A Nordic wood fired spa tub thingy. It's still in its plastic wrapping 3 years later. I genuinely have no idea what came over me.
this really made me laugh, the 'elephant in the garden' type of thing - we've all been there...
God, I'm glad it's not just me. The bloody thing just sits there in a slightly tragic way, with a couple of wounds where DH thought he could move it using rolling logs in a caveman manner. That didn't end well.
It all went wrong from the very start. A weeny Albanian man arrived with it on a lorry. He wouldn't help get it off the taillift of the lorry, so we enlisted the help of a friend. Who had flu. Who then fell backwards off the tailgate with one of the lid handles still in his hand.

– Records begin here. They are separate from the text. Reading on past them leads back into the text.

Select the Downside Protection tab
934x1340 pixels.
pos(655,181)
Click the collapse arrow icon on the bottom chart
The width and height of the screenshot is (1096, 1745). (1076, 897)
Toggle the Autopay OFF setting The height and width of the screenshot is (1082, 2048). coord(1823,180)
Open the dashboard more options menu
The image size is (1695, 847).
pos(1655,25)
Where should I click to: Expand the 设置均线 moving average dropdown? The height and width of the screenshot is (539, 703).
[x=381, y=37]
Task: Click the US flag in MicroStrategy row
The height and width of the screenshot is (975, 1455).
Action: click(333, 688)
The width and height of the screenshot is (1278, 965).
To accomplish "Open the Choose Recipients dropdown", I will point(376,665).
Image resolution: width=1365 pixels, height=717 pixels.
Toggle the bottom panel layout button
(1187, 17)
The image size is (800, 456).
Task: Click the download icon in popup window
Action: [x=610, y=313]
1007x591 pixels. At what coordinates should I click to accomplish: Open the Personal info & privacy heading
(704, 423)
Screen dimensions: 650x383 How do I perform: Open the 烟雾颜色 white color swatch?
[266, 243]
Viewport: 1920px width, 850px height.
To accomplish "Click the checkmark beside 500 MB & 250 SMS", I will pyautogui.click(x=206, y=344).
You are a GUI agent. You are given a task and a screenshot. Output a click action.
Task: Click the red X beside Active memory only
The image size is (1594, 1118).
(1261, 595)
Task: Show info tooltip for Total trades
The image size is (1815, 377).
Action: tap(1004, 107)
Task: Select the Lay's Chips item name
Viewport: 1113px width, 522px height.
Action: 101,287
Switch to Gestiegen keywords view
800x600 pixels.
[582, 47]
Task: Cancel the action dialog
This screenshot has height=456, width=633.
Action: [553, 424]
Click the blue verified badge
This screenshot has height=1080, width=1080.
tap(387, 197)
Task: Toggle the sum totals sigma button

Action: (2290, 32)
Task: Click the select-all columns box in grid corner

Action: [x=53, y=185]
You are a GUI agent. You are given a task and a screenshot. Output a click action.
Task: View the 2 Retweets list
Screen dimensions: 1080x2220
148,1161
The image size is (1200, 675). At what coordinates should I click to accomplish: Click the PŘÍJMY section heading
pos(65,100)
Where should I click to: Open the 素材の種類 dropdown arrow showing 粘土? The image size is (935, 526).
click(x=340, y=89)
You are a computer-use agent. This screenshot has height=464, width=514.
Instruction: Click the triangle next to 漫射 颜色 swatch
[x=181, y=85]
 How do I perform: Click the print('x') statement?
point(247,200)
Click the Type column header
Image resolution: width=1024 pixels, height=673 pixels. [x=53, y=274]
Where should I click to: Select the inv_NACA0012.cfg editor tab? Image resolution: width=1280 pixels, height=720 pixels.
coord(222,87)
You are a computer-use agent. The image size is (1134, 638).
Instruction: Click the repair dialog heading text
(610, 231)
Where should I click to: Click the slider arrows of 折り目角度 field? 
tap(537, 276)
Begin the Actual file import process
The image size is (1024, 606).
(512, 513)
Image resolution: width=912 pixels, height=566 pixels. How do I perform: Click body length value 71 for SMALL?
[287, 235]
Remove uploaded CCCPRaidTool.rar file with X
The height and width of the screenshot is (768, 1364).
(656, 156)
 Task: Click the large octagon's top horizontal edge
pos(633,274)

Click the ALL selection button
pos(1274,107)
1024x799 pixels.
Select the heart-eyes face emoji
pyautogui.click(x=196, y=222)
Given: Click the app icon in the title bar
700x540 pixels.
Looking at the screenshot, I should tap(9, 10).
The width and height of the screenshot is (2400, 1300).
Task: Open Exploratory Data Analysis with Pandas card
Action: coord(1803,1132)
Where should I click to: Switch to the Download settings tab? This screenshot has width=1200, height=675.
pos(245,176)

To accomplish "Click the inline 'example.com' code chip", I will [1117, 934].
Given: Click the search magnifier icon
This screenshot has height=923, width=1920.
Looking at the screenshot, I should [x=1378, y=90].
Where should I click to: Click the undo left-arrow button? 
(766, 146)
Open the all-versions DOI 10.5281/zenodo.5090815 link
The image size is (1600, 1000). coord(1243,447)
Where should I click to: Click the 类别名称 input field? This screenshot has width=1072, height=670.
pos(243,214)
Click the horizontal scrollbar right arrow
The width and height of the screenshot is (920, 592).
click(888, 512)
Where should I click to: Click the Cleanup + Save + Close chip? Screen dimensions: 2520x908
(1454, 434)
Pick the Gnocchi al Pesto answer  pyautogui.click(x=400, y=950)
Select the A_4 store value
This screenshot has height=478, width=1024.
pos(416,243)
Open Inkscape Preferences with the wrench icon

Then the Albanian chap needed to phone his boss in Lithuania but his phone wouldnt work. This was all conveyed using gesticulations and Google translate as he spoke Albanian and German and I can only speak English and -a bit of - French.
He used my phone to call Lithuania, then, again with Google translate, we managed to ascertain that he needed a SIM for where we were (France) to be able to access all his delivery details. So we set off in the car and he followed in his huge lorry
I don't know whether you've ever tried to buy a SIM in rural France, but it's not easy. It's even less easy when your nearest town has narrow medieval streets. He ended up abandoning the lorry and we all squeezed into our tiny car. The last place we tried was a little tabac. There was a long wait as the poor woman in front of us (who looked like she'd been enjoying a few too many aperitifs) tipped the entire contents of her handbag all over the floor. Sanitary towels and biros flew everywhere, so we helped pick them up and moved to the front of the queue. I could have kissed the woman behind the counter as she proffered a French SIM card. This had all taken hours and frankly I was ready for a glass of something myself.
I set up the SIM, we took him back to his lorry and waved him off, very relieved.
All that for a bloody expensive thing we never use. And can't actually get up the slope of our garden.